Ich glaube, das erste soziale Netzwerk, in dem ich mich herumtrieb, war der VIVA-Teletext. Da gab es nämlich Chatseiten und eigentlich war das schon ein bisschen so wie Twitter. Es gab schon so eine Art Feed, was anders war als in den damals gängigen Foren oder auf den Chatportalen. Man konnte die Leute aber natürlich nicht verlinken, nicht direkt antworten, nichts teilen oder Benachrichtigungen bekommen, man musste die ganze Zeit drauf starren für eine Interaktion. Es gab eine Dating-Teletextseite, eine zum „normal“ Quatschen, eine für Tokio Hotel und eine für die restliche Musik, da war ich dann drinne (wahrscheinlich war alles anders als ich es jetzt erinnere). Ich war nur passiv dabei, weil wie sollte man sich denn die 19 Cent pro SMS leisten können, um dort im Teletext aufzutauchen? Ich hatte den Chat manchmal „auf halb“, das war die TV-Einstellung wo man auf dem Bildschirm links die Musikvideos und „Interaktiv“ glotzen konnte und in der rechten Hälfte dann eben den Teletext. Bisschen traurig, wenn man heute so drüber nachdenkt. Aber ich hatte kein Internet und auch nicht wirklich Freunde, es war Anfang der 2000er. Trotzdem wurden mir als heimliche Beobachterin mit der Zeit einige Nutzer*innen sympathisch, einige teilten Musiktipps oder packten aus über ihre Beziehungen, es gab Gefühle und so weiter, keine politischen Streitigkeiten (wie gesagt: 19 Cent/SMS), dazwischen gab es natürlich auch die üblichen Typis mit ihrem Rumgeschwänzele. Die waren echt überall.

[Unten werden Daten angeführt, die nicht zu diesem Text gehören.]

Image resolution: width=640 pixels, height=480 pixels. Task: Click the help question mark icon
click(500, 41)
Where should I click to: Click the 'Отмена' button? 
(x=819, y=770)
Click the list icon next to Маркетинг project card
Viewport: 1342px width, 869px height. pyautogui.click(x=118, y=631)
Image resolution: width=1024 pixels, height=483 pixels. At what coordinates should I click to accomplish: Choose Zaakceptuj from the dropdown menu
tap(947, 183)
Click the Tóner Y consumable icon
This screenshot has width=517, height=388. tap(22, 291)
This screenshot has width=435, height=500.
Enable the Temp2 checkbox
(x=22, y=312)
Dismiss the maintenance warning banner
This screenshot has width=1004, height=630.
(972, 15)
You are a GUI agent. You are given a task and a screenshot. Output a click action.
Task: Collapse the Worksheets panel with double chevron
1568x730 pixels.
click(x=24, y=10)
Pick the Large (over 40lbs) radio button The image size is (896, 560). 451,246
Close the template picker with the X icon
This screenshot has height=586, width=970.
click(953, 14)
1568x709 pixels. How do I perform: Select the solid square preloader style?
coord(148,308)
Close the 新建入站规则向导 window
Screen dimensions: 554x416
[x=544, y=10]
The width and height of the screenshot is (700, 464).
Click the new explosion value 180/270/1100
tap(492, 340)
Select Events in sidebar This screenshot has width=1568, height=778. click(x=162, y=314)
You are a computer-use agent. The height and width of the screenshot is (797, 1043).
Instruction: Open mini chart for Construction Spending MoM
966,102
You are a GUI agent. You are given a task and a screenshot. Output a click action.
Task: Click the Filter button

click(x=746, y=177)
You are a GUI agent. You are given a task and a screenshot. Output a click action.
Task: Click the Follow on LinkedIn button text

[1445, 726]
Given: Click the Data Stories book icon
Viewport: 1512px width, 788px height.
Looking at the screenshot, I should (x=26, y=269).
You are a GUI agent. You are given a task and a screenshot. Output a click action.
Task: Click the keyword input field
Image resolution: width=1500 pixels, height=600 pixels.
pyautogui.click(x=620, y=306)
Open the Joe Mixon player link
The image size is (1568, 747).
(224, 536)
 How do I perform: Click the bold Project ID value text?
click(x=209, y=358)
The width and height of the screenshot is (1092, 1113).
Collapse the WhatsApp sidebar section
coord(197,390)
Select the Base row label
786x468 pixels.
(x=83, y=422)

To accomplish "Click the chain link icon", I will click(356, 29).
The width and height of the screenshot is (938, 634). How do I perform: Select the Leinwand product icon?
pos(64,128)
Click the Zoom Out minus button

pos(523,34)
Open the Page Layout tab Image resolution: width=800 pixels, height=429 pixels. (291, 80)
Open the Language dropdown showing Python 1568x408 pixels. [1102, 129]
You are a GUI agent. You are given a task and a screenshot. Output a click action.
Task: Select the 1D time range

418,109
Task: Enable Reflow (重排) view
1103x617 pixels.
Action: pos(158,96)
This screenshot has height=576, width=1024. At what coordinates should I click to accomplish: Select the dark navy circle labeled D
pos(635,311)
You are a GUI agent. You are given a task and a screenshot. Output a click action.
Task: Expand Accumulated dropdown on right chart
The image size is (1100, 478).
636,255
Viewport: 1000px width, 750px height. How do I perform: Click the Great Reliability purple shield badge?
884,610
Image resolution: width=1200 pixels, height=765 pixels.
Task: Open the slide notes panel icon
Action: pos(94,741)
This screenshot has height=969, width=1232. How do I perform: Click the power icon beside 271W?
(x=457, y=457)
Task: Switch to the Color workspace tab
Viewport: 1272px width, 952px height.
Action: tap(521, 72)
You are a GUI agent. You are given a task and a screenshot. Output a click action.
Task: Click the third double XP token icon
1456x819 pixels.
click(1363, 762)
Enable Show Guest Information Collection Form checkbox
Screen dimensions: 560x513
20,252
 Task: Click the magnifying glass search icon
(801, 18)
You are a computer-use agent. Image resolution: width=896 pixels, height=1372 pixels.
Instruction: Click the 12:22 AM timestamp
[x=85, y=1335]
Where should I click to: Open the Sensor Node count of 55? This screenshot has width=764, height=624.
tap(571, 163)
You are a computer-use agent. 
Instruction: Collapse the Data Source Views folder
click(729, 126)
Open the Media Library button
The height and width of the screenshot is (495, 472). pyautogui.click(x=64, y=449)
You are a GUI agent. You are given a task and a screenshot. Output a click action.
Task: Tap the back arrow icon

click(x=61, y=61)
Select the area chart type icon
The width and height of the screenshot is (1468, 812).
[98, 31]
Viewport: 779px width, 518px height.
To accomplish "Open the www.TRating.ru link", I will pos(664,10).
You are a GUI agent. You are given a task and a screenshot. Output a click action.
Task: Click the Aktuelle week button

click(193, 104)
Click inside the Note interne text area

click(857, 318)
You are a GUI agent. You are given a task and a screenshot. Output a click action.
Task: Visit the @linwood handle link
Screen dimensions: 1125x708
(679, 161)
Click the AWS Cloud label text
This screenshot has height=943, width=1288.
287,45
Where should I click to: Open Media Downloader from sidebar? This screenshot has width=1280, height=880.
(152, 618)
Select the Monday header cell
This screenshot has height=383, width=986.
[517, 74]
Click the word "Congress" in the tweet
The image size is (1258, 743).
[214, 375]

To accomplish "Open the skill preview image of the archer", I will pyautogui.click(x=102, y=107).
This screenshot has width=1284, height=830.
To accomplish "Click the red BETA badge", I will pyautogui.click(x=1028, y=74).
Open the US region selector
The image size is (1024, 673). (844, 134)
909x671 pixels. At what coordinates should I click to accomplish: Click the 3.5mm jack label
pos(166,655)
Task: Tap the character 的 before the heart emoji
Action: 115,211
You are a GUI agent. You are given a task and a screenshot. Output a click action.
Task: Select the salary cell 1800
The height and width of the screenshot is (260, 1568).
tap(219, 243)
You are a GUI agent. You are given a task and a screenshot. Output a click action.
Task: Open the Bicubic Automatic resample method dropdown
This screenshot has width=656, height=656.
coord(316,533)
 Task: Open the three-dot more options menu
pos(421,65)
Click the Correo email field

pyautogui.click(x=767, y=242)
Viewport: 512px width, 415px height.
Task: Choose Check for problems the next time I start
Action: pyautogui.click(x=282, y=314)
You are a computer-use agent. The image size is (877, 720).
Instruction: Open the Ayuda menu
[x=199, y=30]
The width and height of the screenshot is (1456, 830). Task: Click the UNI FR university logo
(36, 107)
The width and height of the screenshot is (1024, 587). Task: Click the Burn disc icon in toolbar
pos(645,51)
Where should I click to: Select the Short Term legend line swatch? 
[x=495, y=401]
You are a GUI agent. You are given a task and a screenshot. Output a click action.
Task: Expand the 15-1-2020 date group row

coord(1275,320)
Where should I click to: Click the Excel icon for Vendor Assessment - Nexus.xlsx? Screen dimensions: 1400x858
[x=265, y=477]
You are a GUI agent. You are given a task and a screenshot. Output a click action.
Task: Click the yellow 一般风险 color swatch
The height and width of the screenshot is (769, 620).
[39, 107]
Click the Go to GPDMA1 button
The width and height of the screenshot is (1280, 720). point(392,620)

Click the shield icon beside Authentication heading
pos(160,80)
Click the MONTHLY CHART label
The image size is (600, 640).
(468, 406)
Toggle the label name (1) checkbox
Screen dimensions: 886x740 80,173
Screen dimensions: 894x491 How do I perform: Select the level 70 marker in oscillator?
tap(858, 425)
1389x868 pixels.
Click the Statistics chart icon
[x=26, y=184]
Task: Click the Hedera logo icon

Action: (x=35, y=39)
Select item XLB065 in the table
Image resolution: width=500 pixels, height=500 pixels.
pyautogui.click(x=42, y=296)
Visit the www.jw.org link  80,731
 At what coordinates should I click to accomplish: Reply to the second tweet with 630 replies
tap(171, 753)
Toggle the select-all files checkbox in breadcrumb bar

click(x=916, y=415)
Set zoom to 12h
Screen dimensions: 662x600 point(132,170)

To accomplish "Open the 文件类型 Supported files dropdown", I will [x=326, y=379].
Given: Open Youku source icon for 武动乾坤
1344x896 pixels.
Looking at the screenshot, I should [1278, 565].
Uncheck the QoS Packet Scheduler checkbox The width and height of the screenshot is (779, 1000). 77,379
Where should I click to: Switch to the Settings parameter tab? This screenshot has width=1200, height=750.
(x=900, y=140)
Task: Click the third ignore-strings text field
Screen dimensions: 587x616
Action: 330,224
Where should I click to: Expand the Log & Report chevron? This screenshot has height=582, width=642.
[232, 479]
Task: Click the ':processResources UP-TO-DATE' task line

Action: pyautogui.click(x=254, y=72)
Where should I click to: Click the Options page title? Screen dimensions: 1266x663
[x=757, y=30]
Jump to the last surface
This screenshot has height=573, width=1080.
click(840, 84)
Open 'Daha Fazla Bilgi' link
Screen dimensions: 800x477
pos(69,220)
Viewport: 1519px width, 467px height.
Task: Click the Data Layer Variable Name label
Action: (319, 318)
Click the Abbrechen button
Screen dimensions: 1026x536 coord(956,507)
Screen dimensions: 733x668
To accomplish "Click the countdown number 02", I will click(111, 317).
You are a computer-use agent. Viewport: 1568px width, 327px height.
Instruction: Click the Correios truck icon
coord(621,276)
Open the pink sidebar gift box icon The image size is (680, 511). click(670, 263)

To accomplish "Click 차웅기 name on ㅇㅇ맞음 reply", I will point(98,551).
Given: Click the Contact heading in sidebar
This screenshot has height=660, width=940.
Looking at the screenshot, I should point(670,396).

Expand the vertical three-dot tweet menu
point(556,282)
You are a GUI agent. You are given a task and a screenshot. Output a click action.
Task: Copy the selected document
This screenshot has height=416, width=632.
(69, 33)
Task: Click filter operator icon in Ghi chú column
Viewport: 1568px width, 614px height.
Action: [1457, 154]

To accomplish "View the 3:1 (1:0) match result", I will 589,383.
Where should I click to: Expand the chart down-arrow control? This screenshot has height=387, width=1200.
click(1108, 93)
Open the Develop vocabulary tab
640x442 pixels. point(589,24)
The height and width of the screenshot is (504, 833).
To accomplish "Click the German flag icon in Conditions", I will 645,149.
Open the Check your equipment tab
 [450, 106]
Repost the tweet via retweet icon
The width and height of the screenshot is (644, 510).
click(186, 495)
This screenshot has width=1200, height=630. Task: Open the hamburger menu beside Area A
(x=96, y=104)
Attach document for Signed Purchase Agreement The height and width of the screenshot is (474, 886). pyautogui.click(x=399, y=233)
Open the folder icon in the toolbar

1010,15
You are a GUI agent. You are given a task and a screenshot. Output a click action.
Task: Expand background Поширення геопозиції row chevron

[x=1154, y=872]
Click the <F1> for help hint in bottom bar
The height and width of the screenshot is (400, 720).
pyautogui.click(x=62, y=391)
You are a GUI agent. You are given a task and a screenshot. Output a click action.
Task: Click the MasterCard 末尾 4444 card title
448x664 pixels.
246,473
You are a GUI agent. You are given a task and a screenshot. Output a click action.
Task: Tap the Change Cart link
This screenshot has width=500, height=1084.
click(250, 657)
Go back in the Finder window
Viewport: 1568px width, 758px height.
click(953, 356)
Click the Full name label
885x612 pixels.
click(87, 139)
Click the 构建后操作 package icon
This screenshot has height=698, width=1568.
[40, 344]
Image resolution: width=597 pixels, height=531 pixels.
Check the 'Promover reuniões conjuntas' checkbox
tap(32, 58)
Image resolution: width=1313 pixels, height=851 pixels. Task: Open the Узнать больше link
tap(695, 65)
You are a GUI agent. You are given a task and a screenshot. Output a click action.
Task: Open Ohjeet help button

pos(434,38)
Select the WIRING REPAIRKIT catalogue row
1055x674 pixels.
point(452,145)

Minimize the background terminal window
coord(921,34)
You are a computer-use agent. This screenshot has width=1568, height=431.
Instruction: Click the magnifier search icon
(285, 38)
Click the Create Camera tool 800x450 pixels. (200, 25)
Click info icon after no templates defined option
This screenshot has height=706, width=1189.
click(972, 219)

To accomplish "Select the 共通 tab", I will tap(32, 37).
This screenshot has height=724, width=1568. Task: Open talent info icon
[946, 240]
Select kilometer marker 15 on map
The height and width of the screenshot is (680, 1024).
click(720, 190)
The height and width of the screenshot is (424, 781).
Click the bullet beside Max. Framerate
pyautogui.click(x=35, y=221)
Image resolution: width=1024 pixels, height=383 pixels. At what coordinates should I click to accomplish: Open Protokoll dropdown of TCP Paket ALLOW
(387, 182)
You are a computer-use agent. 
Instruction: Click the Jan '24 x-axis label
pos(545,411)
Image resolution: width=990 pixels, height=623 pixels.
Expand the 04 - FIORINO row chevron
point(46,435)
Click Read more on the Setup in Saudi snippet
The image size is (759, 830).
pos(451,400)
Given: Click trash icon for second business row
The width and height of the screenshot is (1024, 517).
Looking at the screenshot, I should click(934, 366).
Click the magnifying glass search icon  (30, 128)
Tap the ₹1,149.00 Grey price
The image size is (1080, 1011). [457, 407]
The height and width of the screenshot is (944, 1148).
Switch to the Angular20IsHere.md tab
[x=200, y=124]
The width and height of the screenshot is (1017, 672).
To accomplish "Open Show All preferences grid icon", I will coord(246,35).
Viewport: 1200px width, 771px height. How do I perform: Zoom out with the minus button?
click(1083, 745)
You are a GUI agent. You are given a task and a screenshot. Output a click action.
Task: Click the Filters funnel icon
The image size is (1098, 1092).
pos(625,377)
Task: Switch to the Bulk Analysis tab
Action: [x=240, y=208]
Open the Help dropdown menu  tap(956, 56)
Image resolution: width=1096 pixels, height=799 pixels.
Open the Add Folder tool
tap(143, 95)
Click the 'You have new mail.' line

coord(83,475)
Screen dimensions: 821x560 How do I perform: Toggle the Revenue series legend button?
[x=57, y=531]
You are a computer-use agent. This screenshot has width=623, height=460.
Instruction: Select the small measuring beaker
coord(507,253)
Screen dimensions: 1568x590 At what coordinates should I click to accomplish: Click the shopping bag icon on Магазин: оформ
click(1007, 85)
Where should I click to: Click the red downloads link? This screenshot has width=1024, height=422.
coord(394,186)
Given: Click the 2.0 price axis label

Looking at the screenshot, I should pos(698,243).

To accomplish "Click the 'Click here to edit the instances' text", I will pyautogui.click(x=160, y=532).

Dann passierte zumindest bei mir einige Jahre wenig, ich versuchte mich im Schul-Computerraum am Chatten, irgendwann hatte Mutti einen Computer, an den wir mal paar Minuten die Woche ran durften und meine Erfahrungen mit anderen Leuten im Internet waren dann eigentlich nur die Rumschwänzel-Typen und Mobbing von fremden und bekannten Leuten. So verpasste ich ICQ, AOL, Knuddels, schülerVZ, MySpace, tumblr, … ich wusste, da war irgendwas los, aber von den meisten Sachen erfuhr ich erst im Nachhinein.
2009 dann der erste eigene Mini-Laptop und ab zu studiVZ und da rein in die schönen Gruppen. Oasis-Gruppe, Radiohead-Gruppe, Tocotronic-Gruppe, „How I Met Your Mother“ – Gruppe, dann all die „lustigen“ Gruppen, in denen man nur der Namen wegen drin war („Nudeln machen ist auch kochen“), dann die „coolen“ Gruppen, die das eigene Profil aufwerten sollten („Ich glühe härter vor, als Du Party machst“, haha, saufen…). Man musste sie kuratieren… „Schöne Gruppen“ hieß es dann stets in der ersten Nachricht, die einem eine fremde Person schrieb und woraufhin man sich dann anflirtete oder eben einfach Freunde wurde.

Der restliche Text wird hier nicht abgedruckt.